TASK TO COMPLETE:
From the first line of the records down to the one that holds "Task: Toggle the 24 Hour RTP switch", transcribe each line exactly and add nothing.

EXTRACTED INFORMATION:
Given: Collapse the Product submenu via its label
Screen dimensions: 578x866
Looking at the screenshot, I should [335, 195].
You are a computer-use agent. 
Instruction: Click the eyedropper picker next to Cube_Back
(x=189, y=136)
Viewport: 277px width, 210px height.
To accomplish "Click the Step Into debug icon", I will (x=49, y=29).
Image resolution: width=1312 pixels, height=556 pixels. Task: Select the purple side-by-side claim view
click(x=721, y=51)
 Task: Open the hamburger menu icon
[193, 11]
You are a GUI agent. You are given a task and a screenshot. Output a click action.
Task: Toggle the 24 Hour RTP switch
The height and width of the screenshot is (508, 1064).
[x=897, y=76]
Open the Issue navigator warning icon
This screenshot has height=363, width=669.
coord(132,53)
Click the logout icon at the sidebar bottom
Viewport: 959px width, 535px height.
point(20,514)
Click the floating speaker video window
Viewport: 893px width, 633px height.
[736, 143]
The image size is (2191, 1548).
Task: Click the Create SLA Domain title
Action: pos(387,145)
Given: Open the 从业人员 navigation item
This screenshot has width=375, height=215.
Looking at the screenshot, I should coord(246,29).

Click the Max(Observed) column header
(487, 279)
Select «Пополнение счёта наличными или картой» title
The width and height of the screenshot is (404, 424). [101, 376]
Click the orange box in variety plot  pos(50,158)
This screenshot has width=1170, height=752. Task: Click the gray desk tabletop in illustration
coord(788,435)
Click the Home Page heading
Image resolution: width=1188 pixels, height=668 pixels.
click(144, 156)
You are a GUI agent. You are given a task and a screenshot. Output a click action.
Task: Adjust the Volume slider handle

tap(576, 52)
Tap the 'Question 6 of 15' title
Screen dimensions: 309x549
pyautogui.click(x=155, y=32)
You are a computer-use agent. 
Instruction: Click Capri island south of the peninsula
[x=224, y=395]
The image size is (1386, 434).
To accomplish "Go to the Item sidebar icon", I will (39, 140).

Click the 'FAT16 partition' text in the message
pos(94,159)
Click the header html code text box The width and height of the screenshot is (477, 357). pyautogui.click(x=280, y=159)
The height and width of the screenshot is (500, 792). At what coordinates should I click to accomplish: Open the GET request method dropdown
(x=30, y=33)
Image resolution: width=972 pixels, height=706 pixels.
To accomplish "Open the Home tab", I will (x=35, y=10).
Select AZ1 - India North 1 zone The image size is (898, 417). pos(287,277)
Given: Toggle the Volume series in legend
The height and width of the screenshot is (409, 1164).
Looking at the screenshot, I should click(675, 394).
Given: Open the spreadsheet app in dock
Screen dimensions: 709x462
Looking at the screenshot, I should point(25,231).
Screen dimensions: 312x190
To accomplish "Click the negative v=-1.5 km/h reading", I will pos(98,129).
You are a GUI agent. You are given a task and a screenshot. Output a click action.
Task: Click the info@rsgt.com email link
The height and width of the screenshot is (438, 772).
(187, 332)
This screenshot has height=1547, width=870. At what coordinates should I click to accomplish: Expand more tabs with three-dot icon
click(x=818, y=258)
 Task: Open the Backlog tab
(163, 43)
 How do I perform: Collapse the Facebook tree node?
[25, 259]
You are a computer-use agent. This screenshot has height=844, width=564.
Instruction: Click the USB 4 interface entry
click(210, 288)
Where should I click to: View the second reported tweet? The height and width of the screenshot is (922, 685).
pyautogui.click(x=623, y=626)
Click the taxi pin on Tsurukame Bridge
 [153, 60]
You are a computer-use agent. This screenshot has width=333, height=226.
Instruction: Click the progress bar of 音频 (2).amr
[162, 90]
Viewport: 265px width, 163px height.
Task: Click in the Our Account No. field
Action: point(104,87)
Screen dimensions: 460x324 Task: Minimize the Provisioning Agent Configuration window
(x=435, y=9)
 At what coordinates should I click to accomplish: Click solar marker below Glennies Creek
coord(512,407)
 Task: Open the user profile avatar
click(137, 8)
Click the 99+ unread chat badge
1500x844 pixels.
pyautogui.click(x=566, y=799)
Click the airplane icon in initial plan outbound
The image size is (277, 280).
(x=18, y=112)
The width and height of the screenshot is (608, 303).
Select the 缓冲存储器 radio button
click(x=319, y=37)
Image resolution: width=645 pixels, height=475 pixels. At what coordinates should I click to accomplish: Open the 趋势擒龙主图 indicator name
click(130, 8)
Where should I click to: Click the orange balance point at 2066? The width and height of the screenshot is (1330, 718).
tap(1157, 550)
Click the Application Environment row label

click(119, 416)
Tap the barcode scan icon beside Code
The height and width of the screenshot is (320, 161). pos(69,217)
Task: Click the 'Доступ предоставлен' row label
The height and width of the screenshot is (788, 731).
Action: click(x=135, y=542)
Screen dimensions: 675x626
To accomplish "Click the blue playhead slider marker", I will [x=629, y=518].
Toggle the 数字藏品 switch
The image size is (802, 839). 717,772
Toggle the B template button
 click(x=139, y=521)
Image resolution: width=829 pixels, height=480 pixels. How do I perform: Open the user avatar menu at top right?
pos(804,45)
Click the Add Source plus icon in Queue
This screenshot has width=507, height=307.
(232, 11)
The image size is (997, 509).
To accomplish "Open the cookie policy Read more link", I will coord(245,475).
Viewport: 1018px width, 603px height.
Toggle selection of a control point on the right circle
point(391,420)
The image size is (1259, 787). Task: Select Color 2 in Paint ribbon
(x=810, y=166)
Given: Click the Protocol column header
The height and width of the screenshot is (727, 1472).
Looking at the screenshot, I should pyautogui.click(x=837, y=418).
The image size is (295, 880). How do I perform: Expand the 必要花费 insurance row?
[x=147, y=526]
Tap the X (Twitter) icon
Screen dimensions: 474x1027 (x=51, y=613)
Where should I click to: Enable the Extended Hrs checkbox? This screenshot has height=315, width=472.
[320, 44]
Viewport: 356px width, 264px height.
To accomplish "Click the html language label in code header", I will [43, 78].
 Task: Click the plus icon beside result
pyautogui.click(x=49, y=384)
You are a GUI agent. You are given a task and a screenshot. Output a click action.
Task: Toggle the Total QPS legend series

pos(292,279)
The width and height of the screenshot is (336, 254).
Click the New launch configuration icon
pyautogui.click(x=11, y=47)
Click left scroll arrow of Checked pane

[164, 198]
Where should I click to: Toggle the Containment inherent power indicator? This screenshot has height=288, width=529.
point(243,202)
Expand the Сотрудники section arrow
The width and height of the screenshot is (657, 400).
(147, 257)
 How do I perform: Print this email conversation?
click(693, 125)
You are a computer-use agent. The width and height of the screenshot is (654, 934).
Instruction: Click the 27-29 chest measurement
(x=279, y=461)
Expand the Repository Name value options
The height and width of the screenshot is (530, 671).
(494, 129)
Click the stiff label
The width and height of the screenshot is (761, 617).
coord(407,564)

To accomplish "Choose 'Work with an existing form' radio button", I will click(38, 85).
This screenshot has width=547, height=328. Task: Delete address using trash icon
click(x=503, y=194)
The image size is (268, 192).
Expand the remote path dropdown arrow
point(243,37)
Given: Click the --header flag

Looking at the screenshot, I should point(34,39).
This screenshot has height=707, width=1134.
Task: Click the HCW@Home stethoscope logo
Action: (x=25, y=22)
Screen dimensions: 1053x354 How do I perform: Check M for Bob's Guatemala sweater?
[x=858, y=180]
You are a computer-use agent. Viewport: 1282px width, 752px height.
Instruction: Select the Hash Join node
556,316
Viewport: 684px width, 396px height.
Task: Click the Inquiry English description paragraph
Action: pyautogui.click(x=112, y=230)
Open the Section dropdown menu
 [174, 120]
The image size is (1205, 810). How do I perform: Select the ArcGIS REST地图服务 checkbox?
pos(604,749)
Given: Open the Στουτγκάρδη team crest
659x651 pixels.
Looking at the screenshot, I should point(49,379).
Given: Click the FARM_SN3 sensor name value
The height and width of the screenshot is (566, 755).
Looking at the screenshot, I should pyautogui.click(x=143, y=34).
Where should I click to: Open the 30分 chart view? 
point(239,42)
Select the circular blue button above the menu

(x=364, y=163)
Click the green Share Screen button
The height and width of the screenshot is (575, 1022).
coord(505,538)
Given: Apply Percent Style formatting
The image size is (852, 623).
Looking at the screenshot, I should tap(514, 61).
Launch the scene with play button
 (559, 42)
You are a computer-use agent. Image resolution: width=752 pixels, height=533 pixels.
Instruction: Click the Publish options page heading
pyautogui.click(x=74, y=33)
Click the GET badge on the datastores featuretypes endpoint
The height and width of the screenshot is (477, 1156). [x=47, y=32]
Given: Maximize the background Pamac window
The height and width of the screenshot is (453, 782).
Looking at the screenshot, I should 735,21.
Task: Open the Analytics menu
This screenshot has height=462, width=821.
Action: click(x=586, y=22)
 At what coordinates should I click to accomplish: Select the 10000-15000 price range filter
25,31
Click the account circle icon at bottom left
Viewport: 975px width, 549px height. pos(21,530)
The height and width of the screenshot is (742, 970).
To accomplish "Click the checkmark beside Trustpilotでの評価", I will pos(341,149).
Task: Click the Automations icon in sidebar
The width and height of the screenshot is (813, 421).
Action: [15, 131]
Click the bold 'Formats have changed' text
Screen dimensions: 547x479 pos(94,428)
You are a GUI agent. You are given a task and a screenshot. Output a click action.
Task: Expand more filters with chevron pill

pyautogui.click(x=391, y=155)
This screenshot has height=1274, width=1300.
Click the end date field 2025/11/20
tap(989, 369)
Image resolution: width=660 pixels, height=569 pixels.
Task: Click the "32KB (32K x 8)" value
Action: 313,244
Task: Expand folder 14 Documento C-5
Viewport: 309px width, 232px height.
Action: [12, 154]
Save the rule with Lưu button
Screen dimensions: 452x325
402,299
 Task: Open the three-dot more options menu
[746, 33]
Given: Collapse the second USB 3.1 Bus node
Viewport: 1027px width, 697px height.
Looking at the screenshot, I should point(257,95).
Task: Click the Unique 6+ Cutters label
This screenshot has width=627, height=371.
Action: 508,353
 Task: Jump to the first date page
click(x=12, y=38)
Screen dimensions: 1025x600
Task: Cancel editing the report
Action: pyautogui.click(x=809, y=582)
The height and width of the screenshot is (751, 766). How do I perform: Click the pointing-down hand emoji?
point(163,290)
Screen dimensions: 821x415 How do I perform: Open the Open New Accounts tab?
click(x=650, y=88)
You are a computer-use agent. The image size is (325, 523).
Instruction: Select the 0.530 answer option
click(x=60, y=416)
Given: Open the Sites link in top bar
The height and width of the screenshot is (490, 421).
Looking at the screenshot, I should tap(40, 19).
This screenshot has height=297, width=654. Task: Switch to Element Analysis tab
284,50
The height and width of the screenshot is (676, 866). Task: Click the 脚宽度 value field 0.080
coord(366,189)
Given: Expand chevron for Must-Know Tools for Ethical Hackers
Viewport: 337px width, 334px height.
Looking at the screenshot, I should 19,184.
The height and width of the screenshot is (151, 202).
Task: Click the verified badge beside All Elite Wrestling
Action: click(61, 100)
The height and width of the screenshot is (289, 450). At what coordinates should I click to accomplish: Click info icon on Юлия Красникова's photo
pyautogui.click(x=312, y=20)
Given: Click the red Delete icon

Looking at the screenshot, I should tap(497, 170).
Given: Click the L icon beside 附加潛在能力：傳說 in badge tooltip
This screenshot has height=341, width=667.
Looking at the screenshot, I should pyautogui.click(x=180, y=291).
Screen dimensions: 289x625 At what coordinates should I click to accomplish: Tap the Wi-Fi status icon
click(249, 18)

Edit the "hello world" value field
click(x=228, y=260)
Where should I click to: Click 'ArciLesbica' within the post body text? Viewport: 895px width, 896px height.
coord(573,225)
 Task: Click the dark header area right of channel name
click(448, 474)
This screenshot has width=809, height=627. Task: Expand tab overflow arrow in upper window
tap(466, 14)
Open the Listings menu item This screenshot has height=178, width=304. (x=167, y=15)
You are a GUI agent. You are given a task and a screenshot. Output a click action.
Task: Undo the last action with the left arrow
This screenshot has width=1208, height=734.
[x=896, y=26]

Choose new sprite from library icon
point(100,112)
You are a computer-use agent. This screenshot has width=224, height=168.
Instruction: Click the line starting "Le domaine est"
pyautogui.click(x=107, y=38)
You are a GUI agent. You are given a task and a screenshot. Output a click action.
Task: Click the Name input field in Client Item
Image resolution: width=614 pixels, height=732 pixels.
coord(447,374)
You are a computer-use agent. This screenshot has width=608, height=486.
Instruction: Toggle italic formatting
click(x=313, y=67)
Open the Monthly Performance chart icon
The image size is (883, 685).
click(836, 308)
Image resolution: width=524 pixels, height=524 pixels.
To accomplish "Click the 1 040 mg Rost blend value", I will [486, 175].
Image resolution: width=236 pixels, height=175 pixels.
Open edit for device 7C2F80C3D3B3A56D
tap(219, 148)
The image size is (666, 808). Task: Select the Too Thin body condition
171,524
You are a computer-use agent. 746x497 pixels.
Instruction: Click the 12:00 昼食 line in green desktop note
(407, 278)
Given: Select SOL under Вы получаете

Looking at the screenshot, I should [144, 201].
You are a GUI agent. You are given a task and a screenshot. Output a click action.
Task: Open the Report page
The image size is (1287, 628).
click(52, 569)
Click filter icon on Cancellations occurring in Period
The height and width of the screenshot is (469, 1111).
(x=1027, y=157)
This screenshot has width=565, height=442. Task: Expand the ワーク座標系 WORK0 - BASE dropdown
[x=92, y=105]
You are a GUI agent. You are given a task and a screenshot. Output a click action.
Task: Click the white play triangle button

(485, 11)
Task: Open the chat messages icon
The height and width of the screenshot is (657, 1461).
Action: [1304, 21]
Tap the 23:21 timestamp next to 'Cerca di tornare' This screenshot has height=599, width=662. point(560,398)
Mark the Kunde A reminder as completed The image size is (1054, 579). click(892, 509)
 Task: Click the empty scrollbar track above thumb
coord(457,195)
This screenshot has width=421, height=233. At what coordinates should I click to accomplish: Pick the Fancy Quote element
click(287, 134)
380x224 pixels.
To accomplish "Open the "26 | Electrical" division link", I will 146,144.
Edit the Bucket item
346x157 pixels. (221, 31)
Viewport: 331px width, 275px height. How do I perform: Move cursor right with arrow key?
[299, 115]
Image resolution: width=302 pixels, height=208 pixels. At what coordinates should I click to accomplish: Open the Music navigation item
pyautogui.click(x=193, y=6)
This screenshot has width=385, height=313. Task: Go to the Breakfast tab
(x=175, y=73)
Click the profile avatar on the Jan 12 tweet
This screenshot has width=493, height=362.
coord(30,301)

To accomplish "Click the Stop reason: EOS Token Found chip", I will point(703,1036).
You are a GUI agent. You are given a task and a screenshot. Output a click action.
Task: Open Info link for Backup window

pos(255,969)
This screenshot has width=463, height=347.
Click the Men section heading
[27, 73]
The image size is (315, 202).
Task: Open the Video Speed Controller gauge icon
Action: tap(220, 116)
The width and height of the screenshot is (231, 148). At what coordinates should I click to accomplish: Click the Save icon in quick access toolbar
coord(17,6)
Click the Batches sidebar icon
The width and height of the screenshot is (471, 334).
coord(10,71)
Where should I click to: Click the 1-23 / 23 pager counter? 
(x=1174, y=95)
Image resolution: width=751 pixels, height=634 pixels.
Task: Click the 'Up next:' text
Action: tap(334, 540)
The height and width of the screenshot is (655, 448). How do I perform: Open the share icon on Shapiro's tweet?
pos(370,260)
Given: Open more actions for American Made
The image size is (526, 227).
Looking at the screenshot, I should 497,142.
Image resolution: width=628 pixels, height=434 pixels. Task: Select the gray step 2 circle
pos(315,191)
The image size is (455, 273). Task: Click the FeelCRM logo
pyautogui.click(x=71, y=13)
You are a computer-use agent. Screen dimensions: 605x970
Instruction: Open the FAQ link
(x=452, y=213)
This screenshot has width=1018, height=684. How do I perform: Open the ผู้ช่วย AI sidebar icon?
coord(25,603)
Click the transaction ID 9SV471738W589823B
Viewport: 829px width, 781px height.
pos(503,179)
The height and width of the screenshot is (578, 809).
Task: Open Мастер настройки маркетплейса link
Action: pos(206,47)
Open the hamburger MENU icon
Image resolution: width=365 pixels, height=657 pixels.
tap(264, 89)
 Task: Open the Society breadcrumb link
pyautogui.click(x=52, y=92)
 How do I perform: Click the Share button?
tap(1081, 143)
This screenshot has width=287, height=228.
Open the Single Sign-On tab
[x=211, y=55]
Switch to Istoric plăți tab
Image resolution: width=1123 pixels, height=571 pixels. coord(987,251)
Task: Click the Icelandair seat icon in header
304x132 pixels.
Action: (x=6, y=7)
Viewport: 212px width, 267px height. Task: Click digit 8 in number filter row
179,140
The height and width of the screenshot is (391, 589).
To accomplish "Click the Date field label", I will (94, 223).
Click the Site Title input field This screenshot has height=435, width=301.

RESULT OF THIS TASK:
Given: Collapse the Product submenu via its label
Screen dimensions: 578x866
Looking at the screenshot, I should [335, 195].
You are a computer-use agent. 
Instruction: Click the eyedropper picker next to Cube_Back
(x=189, y=136)
Viewport: 277px width, 210px height.
To accomplish "Click the Step Into debug icon", I will (x=49, y=29).
Image resolution: width=1312 pixels, height=556 pixels. Task: Select the purple side-by-side claim view
click(x=721, y=51)
 Task: Open the hamburger menu icon
[193, 11]
You are a GUI agent. You are given a task and a screenshot. Output a click action.
Task: Toggle the 24 Hour RTP switch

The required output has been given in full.